Я подъехала к коновязи, спешилась, бросила поводья. Катя подала мне чашку. Чай был горячий, с мятой и зверобоем, и пар шел от него в морозный воздух.
— Все записано, — сказала я. — Развод записан, ремесло возвращено, лицензия подтверждена. Вязь снята.
Я закатала рукав и показала запястье. Чистая розовая кожа, никакого шрама, никакой красной полосы.
Глеб посмотрел на мое запястье, и я впервые увидела, как у него дрогнули руки в карманах, и он быстро отвернулся.
— Катя, — сказала я, — иди в дом. Принеси мед и второе одеяло.
Катя ушла. Мы стояли на крыльце одни. Снег падал крупными хлопьями, тихо, без ветра.
— Я снял подпись в реестре, — сказал Глеб. — Без печати. Как свидетель. Роман зарегистрировал.
— Знаю, — сказала я. — Я привезла копию.
— Брон приезжал, — сказал он. — Я не впустил дальше крыльца. Сказал, что хозяйка в вольнице. Он уехал. Сказал, что вернется с собакой.
— Пусть приезжает, — сказала я. — У него нет ни одной подписи под жалобой. У него нет свидетелей. У него есть только Вера Северова.
Глеб посмотрел на меня, и я увидела в его глазах что-то, чего никогда раньше не видела. Не власть. Не страх. Не желание. Просто вопрос.
— Можно я останусь? — спросил он. — Не в доме. Во дворе. Сторожем. Я буду колоть дрова, носить воду, встречать больных. Я не попрошу тебя войти в мою спальню. Я не попрошу тебя надеть кольцо. Я не попрошу тебя называть меня по имени при людях. Я прошу разрешения остаться рядом, пока ты сама не решишь, что я лишний.
— Ты лишний, — сказала я.
Он опустил голову.
— Ты лишний в моей спальне, — сказала я. — Ты лишний в моей горнице без стука. Ты лишний за моим столом без приглашения. Но ты не лишний во дворе. Ты не лишний у крыльца. Ты не лишний у поленницы.
Я помолчала.
— Оставайся, — сказала я. — Сторожем. На зиму. Пока я сама не попрошу уйти.

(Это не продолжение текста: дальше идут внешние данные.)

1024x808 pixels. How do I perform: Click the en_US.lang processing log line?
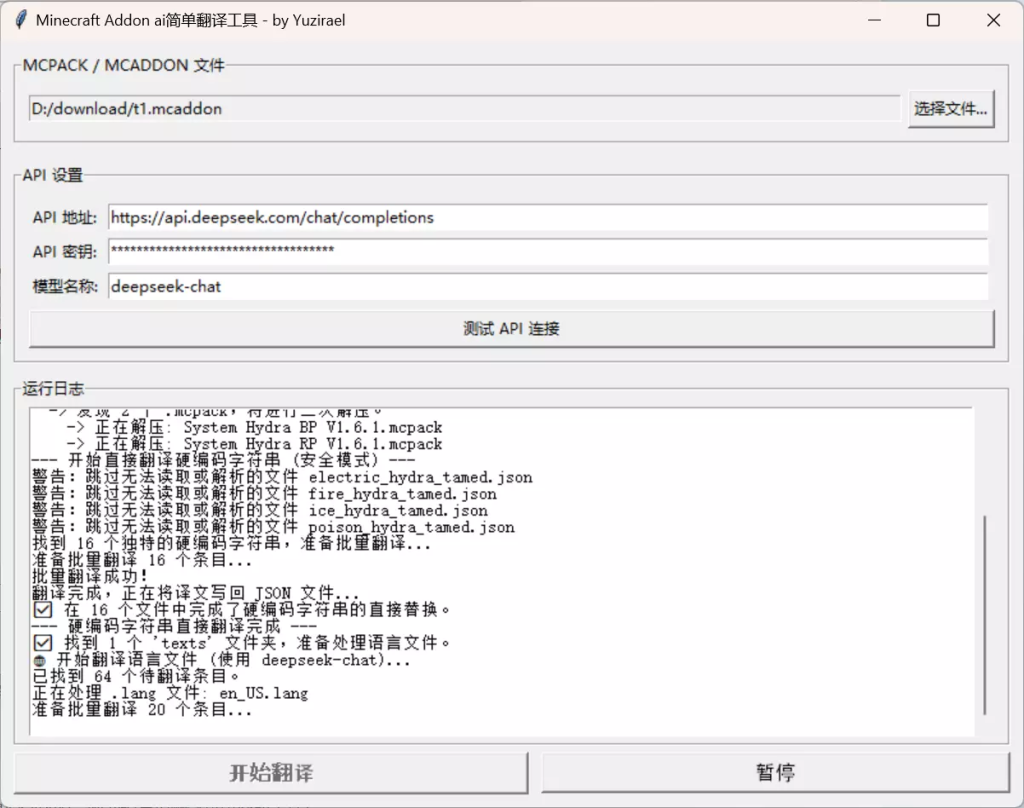(170, 693)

Он поднял голову, и я увидела, как у него задрожали губы, и он быстро отвернулся к поленнице, и я знала, что он плачет, но не обернулась, потому что это были его слезы, а не мои, и я не имела права на них смотреть.

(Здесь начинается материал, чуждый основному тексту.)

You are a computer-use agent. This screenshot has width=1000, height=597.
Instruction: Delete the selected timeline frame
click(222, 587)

Я вошла в дом, закрыла дверь на щеколду. Катя сидела за столом, перед ней стояла миска с медом и второе одеяло. Тимоша спал на чердаке, и я слышала, как он ворочается во сне.
Я села за стол, налила себе чаю. Руки мои были чистые, без вязи, без кольца, без чужого тепла под кожей. Только мое собственное, тихое, ровное, правильное.
За стеной было тихо. Потом скрипнула лавка, когда Глеб укладывался в сенях на своей половине, и я впервые за шесть лет лежала в своей постели и не считала его вдохи. Мне не нужно было их считать. Он был за стеной, и он был на своем месте, и я сама решила, чтобы он там был.
Я закрыла глаза. Волчица внутри меня свернулась клубком у сердца, теплая, живая, моя. Я спала, и мне снилась зима, и снег, и крыльцо моего дома, и человек, который сторожил его у порога, и я впервые за шесть лет не хотела его впустить и не хотела выгнать, потому что он стоял там, где я сама его поставила.